AbstractThe problem of extracting the relevant aspects of data was previously addressed through the information bottleneck (IB) method, through (soft) clustering one variable while preserving information about another - relevance - variable. The current work extends these ideas to obtain continuous representations that preserve relevant information, rather than discrete clusters, for the special case of multivariate Gaussian variables. While the general continuous IB problem is difficult to solve, we provide an analytic solution for the optimal representation and tradeoff between compression and relevance for the this important case. The obtained optimal representation is a noisy linear projection to eigenvectors of the normalized regression matrix Σx|yΣx-1, which is also the basis obtained in canonical correlation analysis. However, in Gaussian IB, the compression tradeoff parameter uniquely determines the dimension, as well as the scale of each eigenvector, through a cascade of structural phase transitions. This introduces a novel interpretation where solutions of different ranks lie on a continuum parametrized by the compression level.
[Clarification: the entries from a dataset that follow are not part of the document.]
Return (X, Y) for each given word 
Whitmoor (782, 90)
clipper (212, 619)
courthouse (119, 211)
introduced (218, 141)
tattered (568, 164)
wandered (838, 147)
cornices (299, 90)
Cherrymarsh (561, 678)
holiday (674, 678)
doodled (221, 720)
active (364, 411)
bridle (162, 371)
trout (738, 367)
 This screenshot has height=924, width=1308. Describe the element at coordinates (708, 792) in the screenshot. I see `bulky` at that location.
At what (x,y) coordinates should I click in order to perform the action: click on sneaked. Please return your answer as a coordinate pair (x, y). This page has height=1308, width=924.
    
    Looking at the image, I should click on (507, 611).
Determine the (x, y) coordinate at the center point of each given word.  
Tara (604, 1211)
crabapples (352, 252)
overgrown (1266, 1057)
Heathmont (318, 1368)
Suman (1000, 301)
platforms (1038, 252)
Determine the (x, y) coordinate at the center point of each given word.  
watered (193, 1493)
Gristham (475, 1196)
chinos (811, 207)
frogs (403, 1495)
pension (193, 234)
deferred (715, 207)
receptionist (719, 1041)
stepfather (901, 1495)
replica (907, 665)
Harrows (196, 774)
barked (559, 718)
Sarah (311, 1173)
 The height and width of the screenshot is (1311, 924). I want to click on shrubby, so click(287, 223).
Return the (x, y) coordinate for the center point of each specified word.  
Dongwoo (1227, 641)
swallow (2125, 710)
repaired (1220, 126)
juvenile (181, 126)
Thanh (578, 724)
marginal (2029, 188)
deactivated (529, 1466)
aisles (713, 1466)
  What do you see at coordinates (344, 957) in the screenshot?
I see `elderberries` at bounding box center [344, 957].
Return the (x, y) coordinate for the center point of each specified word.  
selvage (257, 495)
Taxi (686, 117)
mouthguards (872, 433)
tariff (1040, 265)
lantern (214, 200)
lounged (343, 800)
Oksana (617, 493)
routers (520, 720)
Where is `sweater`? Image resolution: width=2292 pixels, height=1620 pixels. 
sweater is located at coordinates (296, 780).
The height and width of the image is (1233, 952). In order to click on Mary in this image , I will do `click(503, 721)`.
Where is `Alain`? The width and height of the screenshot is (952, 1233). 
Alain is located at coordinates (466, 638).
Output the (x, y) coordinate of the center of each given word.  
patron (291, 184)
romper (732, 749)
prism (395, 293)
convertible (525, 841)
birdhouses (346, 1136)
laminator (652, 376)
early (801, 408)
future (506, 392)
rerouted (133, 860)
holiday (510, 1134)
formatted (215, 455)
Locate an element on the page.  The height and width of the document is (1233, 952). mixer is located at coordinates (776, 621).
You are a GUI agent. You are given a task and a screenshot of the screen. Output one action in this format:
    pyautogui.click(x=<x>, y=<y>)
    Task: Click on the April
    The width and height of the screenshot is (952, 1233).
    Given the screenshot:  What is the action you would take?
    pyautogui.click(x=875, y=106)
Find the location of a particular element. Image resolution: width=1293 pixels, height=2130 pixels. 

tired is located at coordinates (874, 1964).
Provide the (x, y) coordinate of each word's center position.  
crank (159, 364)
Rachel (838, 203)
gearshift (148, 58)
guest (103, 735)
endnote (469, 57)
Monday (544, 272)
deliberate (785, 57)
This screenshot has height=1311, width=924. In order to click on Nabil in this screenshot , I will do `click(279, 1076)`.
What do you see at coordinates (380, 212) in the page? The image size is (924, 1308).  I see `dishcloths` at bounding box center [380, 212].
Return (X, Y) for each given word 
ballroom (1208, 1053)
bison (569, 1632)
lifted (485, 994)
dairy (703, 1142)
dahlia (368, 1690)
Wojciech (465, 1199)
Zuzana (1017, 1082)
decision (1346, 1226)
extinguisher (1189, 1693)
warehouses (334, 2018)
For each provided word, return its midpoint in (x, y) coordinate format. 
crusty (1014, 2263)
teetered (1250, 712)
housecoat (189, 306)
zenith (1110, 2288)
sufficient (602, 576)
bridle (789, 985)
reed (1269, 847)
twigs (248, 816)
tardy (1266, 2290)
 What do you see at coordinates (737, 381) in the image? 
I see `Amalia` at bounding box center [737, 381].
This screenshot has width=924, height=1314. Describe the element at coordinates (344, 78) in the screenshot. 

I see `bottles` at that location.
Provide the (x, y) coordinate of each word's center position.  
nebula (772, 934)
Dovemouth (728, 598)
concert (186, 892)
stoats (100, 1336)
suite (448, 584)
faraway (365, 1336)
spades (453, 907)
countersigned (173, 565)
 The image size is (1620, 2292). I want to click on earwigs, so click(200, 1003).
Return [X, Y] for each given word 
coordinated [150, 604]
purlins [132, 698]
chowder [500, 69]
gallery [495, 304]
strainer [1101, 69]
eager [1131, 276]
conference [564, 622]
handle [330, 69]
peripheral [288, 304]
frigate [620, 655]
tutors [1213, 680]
Our analysis also provides a complete analytic expression of the preserved information as a function of the compression (the "information-curve"), in terms of the eigenvalue spectrum of the data. As in the discrete case, the information curve is concave and smooth, though it is made of different analytic segments for each optimal dimension. Finally, we show how the algorithmic theory developed in the IB framework provides an iterative algorithm for obtaining the optimal Gaussian projections.